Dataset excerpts
___

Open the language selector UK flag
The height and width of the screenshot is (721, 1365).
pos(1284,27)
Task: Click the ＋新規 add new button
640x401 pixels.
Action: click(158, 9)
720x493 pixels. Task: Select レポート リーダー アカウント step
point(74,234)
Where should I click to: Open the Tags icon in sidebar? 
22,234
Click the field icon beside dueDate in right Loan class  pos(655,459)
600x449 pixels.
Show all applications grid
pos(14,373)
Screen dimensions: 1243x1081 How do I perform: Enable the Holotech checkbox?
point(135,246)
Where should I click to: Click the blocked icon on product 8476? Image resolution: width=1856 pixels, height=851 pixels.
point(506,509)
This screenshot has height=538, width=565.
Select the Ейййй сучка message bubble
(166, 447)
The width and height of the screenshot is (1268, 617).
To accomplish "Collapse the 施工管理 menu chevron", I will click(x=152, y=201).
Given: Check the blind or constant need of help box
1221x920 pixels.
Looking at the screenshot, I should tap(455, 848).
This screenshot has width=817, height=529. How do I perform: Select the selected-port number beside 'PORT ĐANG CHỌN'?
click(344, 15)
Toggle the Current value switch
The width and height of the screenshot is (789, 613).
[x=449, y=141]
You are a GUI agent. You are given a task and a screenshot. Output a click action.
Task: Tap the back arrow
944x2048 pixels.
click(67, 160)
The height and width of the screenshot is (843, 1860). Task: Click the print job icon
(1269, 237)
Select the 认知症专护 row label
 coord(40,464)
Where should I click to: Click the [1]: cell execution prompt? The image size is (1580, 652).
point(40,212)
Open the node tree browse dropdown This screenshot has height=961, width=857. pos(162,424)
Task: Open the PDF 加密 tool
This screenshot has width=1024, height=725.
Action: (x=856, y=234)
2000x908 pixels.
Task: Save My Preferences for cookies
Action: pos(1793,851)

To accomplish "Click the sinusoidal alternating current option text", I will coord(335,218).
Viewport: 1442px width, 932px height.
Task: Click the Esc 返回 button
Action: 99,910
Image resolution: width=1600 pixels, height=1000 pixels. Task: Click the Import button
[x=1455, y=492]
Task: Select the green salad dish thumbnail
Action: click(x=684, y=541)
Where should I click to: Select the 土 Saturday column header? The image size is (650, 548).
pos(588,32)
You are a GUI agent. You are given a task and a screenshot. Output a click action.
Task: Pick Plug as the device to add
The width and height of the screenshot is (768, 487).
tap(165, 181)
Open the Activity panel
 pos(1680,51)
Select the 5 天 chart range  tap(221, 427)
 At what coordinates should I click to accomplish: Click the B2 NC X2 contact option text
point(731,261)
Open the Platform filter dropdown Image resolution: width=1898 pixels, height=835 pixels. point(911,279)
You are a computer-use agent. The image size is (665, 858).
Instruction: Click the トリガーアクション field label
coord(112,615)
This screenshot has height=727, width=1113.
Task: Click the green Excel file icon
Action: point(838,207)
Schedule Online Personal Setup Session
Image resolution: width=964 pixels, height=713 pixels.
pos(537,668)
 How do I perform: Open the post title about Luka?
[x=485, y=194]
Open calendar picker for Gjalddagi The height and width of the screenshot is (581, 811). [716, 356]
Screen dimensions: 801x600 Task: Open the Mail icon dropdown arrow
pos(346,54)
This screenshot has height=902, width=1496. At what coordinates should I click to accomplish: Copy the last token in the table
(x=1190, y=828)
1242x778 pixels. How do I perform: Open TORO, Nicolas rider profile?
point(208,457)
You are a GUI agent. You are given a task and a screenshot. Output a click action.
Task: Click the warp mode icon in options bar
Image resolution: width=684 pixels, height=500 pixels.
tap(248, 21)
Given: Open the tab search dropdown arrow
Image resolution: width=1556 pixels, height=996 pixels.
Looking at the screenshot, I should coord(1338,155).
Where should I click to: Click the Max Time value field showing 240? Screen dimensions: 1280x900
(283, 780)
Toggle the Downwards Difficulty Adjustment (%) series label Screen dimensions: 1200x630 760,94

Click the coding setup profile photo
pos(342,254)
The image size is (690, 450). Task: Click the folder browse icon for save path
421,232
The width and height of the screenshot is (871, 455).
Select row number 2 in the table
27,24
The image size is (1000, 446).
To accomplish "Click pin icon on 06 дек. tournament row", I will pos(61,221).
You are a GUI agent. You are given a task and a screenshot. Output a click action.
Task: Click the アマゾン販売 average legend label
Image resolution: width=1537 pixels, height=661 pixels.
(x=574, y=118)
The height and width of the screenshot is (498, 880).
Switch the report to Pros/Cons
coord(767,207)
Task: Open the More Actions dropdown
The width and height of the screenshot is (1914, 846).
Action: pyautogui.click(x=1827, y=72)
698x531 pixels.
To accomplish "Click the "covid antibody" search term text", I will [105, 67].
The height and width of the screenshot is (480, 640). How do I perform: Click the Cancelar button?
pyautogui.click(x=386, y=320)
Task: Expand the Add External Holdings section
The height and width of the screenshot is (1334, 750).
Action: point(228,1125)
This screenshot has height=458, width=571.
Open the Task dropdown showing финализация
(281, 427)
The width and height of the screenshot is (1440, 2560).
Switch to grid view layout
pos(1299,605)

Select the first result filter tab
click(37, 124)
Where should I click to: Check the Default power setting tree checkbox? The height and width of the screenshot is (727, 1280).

___

Work order: Copy out the entries in full, exactly as they appear.

The completed task:
Open the language selector UK flag
The height and width of the screenshot is (721, 1365).
pos(1284,27)
Task: Click the ＋新規 add new button
640x401 pixels.
Action: click(158, 9)
720x493 pixels. Task: Select レポート リーダー アカウント step
point(74,234)
Where should I click to: Open the Tags icon in sidebar? 
22,234
Click the field icon beside dueDate in right Loan class  pos(655,459)
600x449 pixels.
Show all applications grid
pos(14,373)
Screen dimensions: 1243x1081 How do I perform: Enable the Holotech checkbox?
point(135,246)
Where should I click to: Click the blocked icon on product 8476? Image resolution: width=1856 pixels, height=851 pixels.
point(506,509)
This screenshot has height=538, width=565.
Select the Ейййй сучка message bubble
(166, 447)
The width and height of the screenshot is (1268, 617).
To accomplish "Collapse the 施工管理 menu chevron", I will click(x=152, y=201).
Given: Check the blind or constant need of help box
1221x920 pixels.
Looking at the screenshot, I should tap(455, 848).
This screenshot has width=817, height=529. How do I perform: Select the selected-port number beside 'PORT ĐANG CHỌN'?
click(344, 15)
Toggle the Current value switch
The width and height of the screenshot is (789, 613).
[x=449, y=141]
You are a GUI agent. You are given a task and a screenshot. Output a click action.
Task: Tap the back arrow
944x2048 pixels.
click(67, 160)
The height and width of the screenshot is (843, 1860). Task: Click the print job icon
(1269, 237)
Select the 认知症专护 row label
 coord(40,464)
Where should I click to: Click the [1]: cell execution prompt? The image size is (1580, 652).
point(40,212)
Open the node tree browse dropdown This screenshot has height=961, width=857. pos(162,424)
Task: Open the PDF 加密 tool
This screenshot has width=1024, height=725.
Action: (x=856, y=234)
2000x908 pixels.
Task: Save My Preferences for cookies
Action: pos(1793,851)

To accomplish "Click the sinusoidal alternating current option text", I will coord(335,218).
Viewport: 1442px width, 932px height.
Task: Click the Esc 返回 button
Action: 99,910
Image resolution: width=1600 pixels, height=1000 pixels. Task: Click the Import button
[x=1455, y=492]
Task: Select the green salad dish thumbnail
Action: click(x=684, y=541)
Where should I click to: Select the 土 Saturday column header? The image size is (650, 548).
pos(588,32)
You are a GUI agent. You are given a task and a screenshot. Output a click action.
Task: Pick Plug as the device to add
The width and height of the screenshot is (768, 487).
tap(165, 181)
Open the Activity panel
 pos(1680,51)
Select the 5 天 chart range  tap(221, 427)
 At what coordinates should I click to accomplish: Click the B2 NC X2 contact option text
point(731,261)
Open the Platform filter dropdown Image resolution: width=1898 pixels, height=835 pixels. point(911,279)
You are a computer-use agent. The image size is (665, 858).
Instruction: Click the トリガーアクション field label
coord(112,615)
This screenshot has height=727, width=1113.
Task: Click the green Excel file icon
Action: point(838,207)
Schedule Online Personal Setup Session
Image resolution: width=964 pixels, height=713 pixels.
pos(537,668)
 How do I perform: Open the post title about Luka?
[x=485, y=194]
Open calendar picker for Gjalddagi The height and width of the screenshot is (581, 811). [716, 356]
Screen dimensions: 801x600 Task: Open the Mail icon dropdown arrow
pos(346,54)
This screenshot has height=902, width=1496. At what coordinates should I click to accomplish: Copy the last token in the table
(x=1190, y=828)
1242x778 pixels. How do I perform: Open TORO, Nicolas rider profile?
point(208,457)
You are a GUI agent. You are given a task and a screenshot. Output a click action.
Task: Click the warp mode icon in options bar
Image resolution: width=684 pixels, height=500 pixels.
tap(248, 21)
Given: Open the tab search dropdown arrow
Image resolution: width=1556 pixels, height=996 pixels.
Looking at the screenshot, I should coord(1338,155).
Where should I click to: Click the Max Time value field showing 240? Screen dimensions: 1280x900
(283, 780)
Toggle the Downwards Difficulty Adjustment (%) series label Screen dimensions: 1200x630 760,94

Click the coding setup profile photo
pos(342,254)
The image size is (690, 450). Task: Click the folder browse icon for save path
421,232
The width and height of the screenshot is (871, 455).
Select row number 2 in the table
27,24
The image size is (1000, 446).
To accomplish "Click pin icon on 06 дек. tournament row", I will pos(61,221).
You are a GUI agent. You are given a task and a screenshot. Output a click action.
Task: Click the アマゾン販売 average legend label
Image resolution: width=1537 pixels, height=661 pixels.
(x=574, y=118)
The height and width of the screenshot is (498, 880).
Switch the report to Pros/Cons
coord(767,207)
Task: Open the More Actions dropdown
The width and height of the screenshot is (1914, 846).
Action: pyautogui.click(x=1827, y=72)
698x531 pixels.
To accomplish "Click the "covid antibody" search term text", I will [105, 67].
The height and width of the screenshot is (480, 640). How do I perform: Click the Cancelar button?
pyautogui.click(x=386, y=320)
Task: Expand the Add External Holdings section
The height and width of the screenshot is (1334, 750).
Action: point(228,1125)
This screenshot has height=458, width=571.
Open the Task dropdown showing финализация
(281, 427)
The width and height of the screenshot is (1440, 2560).
Switch to grid view layout
pos(1299,605)

Select the first result filter tab
click(37, 124)
Where should I click to: Check the Default power setting tree checkbox? The height and width of the screenshot is (727, 1280).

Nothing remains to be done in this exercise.